My father has wandered off to car because he is ready to leave. B-ball friends of mine already know what comes next: “hey, Leo, how about one more game”.

This time I avoid Leo in the rotation so he quickly clears out his friend and sister and it is down to Leo and me, both with no letters. We trade “H”s after a few minutes, but I am in trouble. If we stick to mid-range jumpers, Leo is going to crush me. I am shooting my brains out and just holding even.

So I start encouraging Leo to do funkier stuff under the theory that I am at least as good at the funky stuff as he will be.

BAD IDEA.

Over the next 5 minutes I rack up an “O”, “R” and “S” as Leo throws down a ‘lefty’ jumper, a Kareem free-throw line hook shot and a 3 feet behind the backboard all net.

My last chance for redemption is not going well at all. it is H-O-R-S vs. H, I am one miss from elimination and Leo is channeling Steve Alford. I consider trashtalking but given the cheering section of his grandmother, his father, his mother and his baby sister, that seems out of bounds. So I gamble that I can lure him out of his range where my 60 extra pounds, some of which could be muscle, might help.

What follows is 30 minutes of some of the finest H-O-R-S-E Pissouri has seen this summer.

I am en fuego which I need to be to hold the line on the edge of survival against the Cypriot-German shooting robot. At one point, he makes me hit 3 in a row from the top of the key to stay alive. I claw back with instant vacation home classics - 18 footer baseline jumper angled behind the backboard on the side of the swimming pool, 16 footer on your toes with your heels hanging over the edge of the pool, 23 footer across the corner of pool.

Eventually we are tied at H-O-R-S, I am drenched with sweat, my father is tired of waiting and is clipping grapes from the vineyard and Leo hits a “toss the ball ahead of you and pick it up into a MJ fadeaway jumper.”

This is a problem. This shot involves actual jumping and the last time I did that in June my knee exploded in pain. So when faced with setting back my recovery 6 weeks or conceding H-O-R-S-E to a 16 year-old, I clearly make the smart choice. I toss the ball, jump and fade away, fall off-balance, crush and break the lightpost on the driveway and look up to see the shot go in. As I apologize to his grandmother, it crosses my mind that I ought to be past the phase in my life where I break peoples' property during sports.
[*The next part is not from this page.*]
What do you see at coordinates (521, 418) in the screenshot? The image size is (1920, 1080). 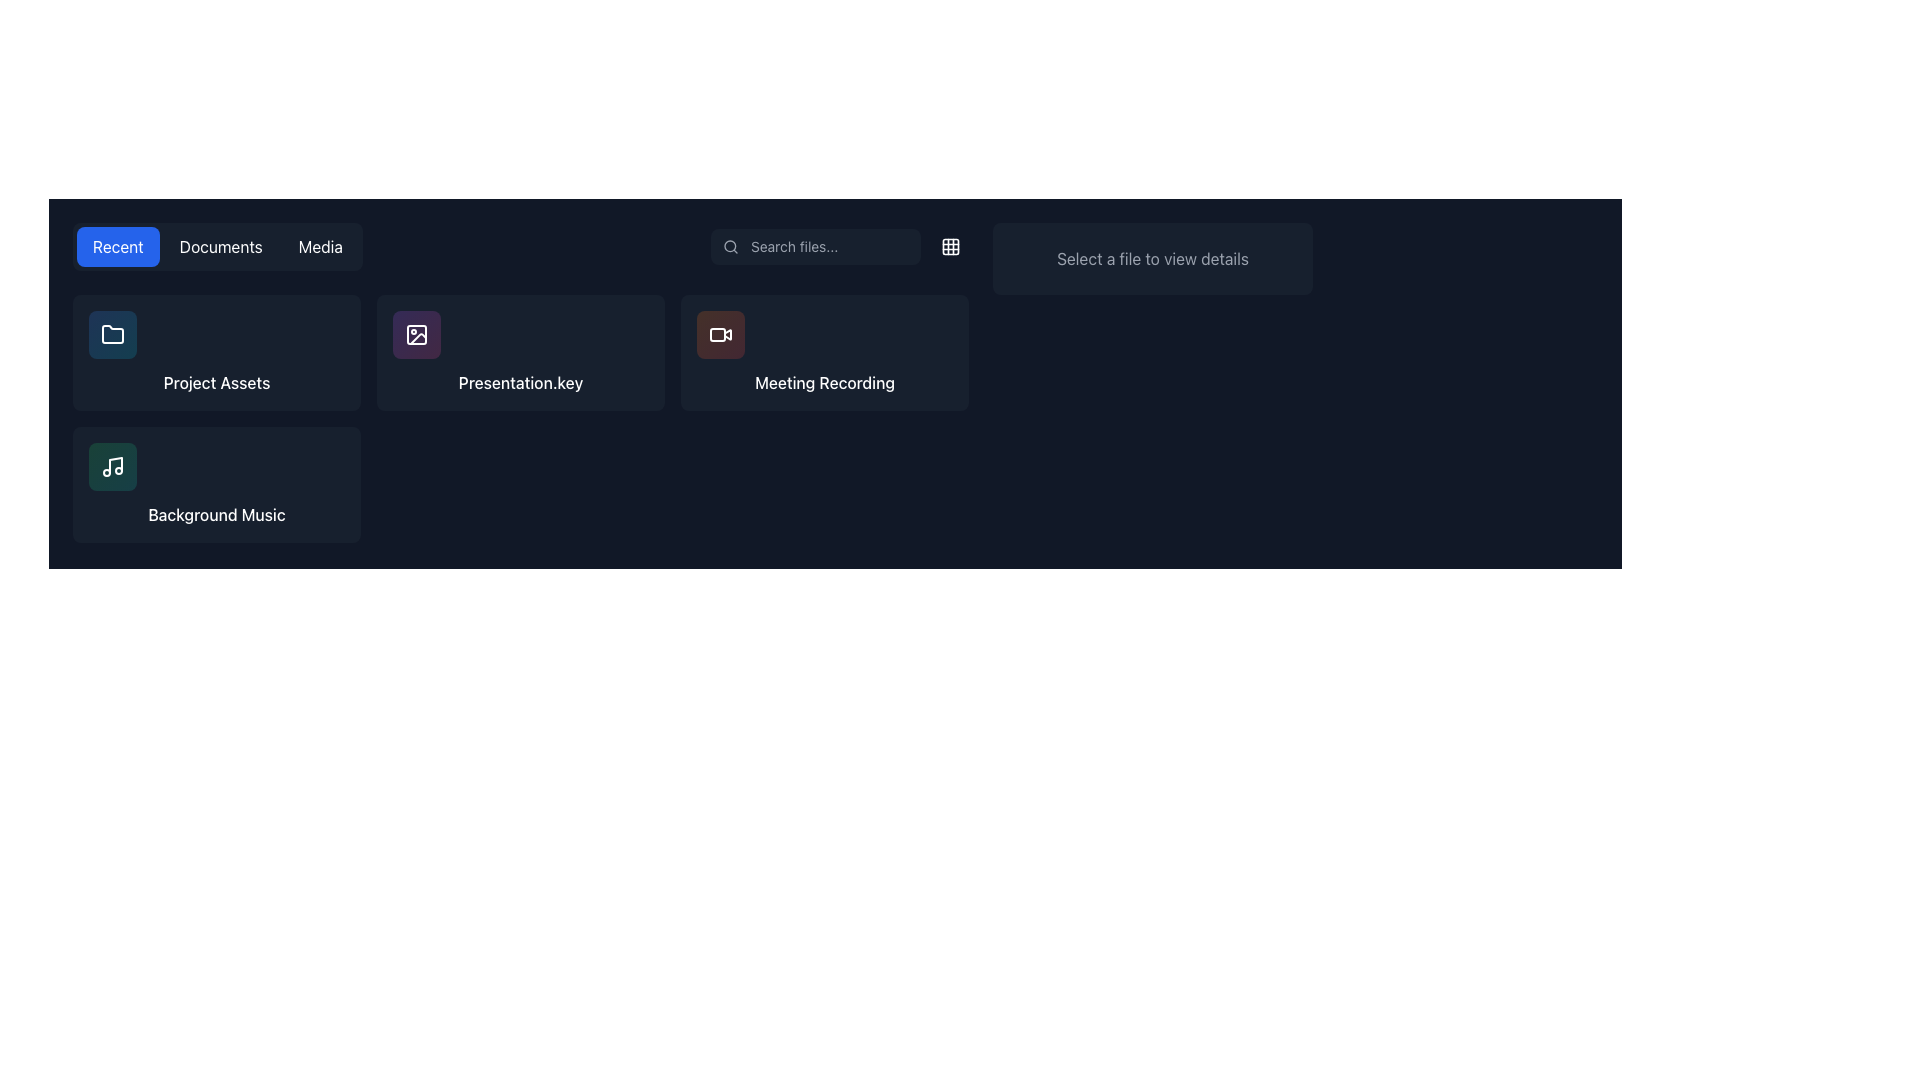 I see `an item within the grid display layout that contains titles like 'Project Assets,' 'Presentation.key,' 'Meeting Recording,' and 'Background Music.'` at bounding box center [521, 418].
But my knee feels good and I still haven’t lost and so the high-stakes shooting goes on.

Finally, I hit the 24 foot off center jumper from outside the court on the stone walkway that I had been trying and missing all day. Leo rims it out and that’s it. (In fairness, that he nails that exact shot seconds later.)

So I thank Leo for the most fun hour of sports I've had in a while and for being totally unflappable and gracious. And his grandmother for not making me feel badly about breaking her house and for giving me ice cream. And his father for giving me a dry shirt to wear afterward.

And there is no way I am playing Leo when he is 17 and has another 2 feet of range because he will destroy me.

Posted on August 8, 2008 and filed under Personal.